Async Report Generation with Cloud Tasks and Cloud Functions

Introduction

I was previously working on a geospatial web app that deals with big data. There was this feature I worked on where we had to generate CSV reports for datasets that contained at most 300k rows of data at a time. The user also had the ability to filter this data using different filters in the UI, and extract the report based on what you filtered.

This was my initial implementation: First, the UI would send the user's selected filters to the API. The API then sends an Elasticsearch query to our index which then returns all the filtered results. Once the API has received all of them, it would write each result as a row in a CSV file. Finally, the generated file is returned as an attachment for the user which is downloaded directly from the browser.

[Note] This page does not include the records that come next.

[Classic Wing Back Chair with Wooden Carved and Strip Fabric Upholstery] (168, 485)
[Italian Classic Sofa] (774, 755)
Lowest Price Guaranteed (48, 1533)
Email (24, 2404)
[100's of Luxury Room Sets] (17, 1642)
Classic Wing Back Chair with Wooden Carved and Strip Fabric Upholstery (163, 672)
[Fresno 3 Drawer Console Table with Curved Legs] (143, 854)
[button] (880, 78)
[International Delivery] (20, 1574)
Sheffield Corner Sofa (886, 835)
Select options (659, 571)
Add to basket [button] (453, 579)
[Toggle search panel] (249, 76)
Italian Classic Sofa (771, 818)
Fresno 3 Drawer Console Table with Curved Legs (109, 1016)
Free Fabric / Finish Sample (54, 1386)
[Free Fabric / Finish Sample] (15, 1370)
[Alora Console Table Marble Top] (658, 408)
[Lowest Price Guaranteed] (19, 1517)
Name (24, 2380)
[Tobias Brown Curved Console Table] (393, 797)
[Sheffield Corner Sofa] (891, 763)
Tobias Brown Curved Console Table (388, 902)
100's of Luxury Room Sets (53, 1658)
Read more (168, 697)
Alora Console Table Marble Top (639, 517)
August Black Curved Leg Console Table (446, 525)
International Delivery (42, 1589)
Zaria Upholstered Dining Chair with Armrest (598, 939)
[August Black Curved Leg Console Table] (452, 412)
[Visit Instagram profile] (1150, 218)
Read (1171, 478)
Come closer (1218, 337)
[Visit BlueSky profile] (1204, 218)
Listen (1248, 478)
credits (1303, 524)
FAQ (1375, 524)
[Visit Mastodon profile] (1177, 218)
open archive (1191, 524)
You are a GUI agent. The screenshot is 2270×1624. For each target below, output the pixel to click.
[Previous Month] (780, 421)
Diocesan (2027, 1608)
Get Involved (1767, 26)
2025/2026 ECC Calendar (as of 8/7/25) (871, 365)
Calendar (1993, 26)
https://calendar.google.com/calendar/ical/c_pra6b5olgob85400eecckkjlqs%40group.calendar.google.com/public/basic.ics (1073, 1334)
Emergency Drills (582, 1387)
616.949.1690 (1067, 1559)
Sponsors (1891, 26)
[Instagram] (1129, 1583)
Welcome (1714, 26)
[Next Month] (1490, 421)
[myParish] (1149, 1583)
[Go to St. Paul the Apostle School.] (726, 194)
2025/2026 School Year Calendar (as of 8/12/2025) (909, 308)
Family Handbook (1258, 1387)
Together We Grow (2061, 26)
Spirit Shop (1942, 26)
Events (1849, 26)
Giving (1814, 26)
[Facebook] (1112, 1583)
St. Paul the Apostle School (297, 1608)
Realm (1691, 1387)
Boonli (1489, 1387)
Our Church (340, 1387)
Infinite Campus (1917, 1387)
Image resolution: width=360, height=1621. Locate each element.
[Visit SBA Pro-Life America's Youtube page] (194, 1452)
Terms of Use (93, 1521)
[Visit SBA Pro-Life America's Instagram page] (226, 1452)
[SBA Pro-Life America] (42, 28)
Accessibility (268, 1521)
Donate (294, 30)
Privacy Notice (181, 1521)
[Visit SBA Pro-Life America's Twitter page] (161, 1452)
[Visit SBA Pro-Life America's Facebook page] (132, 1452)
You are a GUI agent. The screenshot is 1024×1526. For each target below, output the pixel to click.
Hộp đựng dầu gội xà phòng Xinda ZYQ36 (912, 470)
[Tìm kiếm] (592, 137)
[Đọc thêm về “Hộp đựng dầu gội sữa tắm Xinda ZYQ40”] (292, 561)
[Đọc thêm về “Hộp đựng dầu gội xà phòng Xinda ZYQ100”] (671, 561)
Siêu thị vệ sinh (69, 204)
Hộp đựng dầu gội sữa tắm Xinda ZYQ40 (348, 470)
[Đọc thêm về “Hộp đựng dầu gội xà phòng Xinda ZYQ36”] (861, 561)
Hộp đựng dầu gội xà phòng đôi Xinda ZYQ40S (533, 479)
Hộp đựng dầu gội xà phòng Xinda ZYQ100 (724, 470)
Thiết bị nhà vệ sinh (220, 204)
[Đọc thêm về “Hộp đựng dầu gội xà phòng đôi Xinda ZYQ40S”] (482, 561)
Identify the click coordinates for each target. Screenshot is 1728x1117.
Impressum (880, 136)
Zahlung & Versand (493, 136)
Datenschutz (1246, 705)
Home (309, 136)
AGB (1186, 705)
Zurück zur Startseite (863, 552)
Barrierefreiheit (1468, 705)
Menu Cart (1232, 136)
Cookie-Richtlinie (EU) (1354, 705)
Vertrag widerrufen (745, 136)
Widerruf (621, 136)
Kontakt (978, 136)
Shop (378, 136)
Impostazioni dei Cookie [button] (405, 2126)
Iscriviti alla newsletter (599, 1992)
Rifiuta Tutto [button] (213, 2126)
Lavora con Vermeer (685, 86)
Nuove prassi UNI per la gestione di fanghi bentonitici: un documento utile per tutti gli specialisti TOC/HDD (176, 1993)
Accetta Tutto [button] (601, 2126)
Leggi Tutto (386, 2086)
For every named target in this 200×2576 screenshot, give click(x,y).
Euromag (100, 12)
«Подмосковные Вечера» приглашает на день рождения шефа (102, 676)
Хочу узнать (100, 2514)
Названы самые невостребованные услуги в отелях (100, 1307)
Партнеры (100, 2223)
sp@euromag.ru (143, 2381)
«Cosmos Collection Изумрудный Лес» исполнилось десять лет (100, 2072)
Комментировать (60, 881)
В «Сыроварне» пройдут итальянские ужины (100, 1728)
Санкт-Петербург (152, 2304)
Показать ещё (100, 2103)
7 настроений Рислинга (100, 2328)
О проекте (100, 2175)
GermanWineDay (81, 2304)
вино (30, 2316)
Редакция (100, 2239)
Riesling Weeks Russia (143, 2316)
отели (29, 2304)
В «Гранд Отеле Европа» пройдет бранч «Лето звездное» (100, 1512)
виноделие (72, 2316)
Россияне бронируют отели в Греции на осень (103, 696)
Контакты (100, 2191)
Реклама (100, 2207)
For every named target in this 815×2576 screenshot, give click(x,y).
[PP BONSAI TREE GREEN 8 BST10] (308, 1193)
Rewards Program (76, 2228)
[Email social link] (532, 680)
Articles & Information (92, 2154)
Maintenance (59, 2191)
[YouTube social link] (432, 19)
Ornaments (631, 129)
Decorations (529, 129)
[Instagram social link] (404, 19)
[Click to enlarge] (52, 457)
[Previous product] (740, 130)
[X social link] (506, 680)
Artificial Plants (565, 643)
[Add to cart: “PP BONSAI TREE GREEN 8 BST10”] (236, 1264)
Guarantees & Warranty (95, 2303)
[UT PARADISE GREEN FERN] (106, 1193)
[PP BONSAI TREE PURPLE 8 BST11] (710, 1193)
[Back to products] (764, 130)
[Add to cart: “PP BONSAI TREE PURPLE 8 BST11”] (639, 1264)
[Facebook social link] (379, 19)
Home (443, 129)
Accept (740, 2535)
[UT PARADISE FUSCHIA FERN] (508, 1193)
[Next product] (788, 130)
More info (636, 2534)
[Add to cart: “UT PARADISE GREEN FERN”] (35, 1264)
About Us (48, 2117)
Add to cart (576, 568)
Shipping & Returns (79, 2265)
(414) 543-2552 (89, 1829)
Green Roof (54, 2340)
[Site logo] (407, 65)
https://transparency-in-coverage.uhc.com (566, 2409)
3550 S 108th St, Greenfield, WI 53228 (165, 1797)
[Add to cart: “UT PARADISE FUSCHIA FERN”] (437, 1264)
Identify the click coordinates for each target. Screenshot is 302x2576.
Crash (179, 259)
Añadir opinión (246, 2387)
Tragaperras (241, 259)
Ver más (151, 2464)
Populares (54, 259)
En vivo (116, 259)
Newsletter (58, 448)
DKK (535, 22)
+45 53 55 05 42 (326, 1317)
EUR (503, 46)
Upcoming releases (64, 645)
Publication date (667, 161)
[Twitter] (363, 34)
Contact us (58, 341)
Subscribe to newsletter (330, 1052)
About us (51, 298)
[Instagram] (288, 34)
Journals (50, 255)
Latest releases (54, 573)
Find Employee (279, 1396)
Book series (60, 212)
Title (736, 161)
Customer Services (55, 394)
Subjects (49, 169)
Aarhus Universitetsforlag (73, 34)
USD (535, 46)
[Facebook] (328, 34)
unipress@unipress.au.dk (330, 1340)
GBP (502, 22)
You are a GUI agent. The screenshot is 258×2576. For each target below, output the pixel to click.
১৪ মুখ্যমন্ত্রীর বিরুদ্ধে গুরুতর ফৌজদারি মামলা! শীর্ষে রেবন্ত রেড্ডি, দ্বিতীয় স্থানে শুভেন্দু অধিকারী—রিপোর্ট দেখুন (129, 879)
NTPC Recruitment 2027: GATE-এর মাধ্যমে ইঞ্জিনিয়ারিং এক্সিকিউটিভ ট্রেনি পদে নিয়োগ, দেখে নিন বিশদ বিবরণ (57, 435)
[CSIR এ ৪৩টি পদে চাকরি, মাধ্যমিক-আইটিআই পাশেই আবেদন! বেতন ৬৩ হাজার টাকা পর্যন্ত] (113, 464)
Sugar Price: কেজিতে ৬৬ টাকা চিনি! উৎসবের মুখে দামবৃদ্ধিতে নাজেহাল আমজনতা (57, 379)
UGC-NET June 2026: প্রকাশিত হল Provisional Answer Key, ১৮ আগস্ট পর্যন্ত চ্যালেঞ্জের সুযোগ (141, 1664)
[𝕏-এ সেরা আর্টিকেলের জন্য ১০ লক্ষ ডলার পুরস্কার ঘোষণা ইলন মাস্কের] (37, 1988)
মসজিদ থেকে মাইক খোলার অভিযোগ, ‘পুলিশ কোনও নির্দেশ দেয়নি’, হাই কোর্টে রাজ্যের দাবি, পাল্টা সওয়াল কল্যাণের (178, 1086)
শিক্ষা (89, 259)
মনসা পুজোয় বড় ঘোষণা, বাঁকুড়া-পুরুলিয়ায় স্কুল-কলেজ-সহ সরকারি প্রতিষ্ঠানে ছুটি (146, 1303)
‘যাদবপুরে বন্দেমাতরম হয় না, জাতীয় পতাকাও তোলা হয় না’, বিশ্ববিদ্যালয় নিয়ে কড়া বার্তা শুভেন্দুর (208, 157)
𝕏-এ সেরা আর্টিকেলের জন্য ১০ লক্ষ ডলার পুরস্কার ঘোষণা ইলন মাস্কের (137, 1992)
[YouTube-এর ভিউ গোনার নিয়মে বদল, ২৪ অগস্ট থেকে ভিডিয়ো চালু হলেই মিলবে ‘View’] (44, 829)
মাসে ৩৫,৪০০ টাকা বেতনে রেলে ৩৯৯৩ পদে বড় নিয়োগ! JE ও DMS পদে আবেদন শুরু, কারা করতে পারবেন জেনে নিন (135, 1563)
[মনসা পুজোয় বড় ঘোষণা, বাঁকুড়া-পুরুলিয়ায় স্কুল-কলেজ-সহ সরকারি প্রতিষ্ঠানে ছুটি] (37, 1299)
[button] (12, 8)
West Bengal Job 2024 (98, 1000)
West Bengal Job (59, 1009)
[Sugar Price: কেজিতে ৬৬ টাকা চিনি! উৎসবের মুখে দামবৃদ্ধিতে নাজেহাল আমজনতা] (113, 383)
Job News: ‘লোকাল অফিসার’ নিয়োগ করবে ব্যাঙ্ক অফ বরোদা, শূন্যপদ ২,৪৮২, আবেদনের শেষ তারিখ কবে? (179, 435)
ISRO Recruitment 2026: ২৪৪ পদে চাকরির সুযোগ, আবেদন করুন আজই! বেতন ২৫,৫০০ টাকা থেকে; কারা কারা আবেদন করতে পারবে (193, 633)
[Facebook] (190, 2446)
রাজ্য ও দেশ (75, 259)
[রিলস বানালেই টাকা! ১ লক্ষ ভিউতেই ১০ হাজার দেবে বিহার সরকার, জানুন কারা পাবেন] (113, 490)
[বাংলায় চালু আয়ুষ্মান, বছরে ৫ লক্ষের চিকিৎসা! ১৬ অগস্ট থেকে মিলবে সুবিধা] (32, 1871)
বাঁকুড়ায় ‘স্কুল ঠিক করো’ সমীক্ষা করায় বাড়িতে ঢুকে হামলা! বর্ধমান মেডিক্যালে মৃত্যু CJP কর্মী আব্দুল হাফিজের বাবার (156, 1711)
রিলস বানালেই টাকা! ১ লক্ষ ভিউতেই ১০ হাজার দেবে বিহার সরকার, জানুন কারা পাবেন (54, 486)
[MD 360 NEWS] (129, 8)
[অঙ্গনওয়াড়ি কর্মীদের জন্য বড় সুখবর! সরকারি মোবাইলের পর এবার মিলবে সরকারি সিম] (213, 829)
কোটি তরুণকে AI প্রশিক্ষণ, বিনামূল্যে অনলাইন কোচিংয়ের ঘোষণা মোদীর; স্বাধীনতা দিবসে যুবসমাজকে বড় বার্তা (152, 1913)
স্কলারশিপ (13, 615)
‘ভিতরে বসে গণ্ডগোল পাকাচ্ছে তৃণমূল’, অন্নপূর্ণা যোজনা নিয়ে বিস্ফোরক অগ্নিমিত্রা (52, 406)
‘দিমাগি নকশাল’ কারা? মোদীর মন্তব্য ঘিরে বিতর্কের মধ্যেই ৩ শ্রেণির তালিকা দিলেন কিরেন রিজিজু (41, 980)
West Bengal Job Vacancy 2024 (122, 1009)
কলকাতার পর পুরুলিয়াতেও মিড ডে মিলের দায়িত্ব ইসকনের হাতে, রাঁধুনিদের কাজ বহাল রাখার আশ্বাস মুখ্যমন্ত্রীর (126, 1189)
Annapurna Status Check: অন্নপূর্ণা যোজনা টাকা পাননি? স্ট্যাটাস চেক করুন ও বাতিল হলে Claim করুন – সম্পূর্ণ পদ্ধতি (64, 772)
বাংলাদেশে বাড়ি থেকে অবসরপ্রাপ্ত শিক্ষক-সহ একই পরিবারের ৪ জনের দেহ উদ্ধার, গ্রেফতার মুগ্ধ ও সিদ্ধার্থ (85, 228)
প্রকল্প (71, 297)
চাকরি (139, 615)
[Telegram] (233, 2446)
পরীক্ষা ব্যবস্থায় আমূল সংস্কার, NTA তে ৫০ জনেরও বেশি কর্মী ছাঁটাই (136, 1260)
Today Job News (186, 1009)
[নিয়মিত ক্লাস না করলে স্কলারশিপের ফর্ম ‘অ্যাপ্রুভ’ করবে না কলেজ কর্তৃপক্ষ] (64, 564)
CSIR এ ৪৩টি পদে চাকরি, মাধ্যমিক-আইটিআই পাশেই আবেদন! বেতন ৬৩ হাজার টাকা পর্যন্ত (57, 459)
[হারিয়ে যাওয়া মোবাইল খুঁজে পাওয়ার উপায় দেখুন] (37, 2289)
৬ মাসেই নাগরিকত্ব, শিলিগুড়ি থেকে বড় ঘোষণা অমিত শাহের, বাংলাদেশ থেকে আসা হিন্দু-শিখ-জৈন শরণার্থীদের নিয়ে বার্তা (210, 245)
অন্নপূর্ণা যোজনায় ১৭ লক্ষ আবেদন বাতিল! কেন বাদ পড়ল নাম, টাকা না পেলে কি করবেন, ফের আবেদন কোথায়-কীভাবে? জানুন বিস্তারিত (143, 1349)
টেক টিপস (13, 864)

While I was creating the feature initially, everything worked locally. I was able to download the generated report without any issues, albeit the app taking a few minutes to process the report.

The Problem

The problem arose, however, when we deployed this to production. When you attempt to generate the report, the page loaded for a very, very long time before actually erroring out. It resulted in a poor user experience. Not good.

Behind the scenes, our backend API (hosted on Google App Engine) couldn't handle the sheer amount of data it was writing to the file. This was also a blocking operation, meaning that you wouldn't be able to do anything in the app until this finished. This was the big problem—since our API instance ran on limited resources, we quickly ran into memory issues and server errors when the feature was executed.

At first, we tried to patch this by upgrading the instance and turning on auto scaling. However, we ran into the same problems. It was clear that we needed to find a better way.

The Solution: Task Queues and Message Brokers

When I consulted my seniors for advice on how to make this feature scalable and performant, the initial suggestion was to use Celery. Celery is a distributed task queue perfect for handling asynchronous processes. Prior to this, I actually haven't heard of Celery before and how useful it was for handling these use cases. When I started planning, there had been a few posts about Celery handling (1) asynchronous (2) downloads (3), and this made me feel confident that I was going in the right direction. After a lot of researching and docs-diving, I went ahead and designed the infrastructure for it.

I found this great article by Tara Yoo and built upon her idea. First, our UI would send the needed filters to the API. The API then receives the request and calls the Celery task for it. Meanwhile, to not block execution, the API would send a 202 Response to the UI. In the background, the Celery task queries our Elasticsearch index with the given filters and returns the results accordingly. The task would then create the CSV report and upload this to Google Cloud Storag (we're using Google Cloud Platform, btw). Finally, the Celery task saves the task id alongside the needed payload such as the signed URL, datetime generated, etc. in the database. While all of this is happening, the UI would poll an API endpoint which would return the task id associated with the current task. When the API returns the payload for that task id, the UI then automatically downloads the file based on the signed URL. I went ahead and presented this to my teammates, and they loved it!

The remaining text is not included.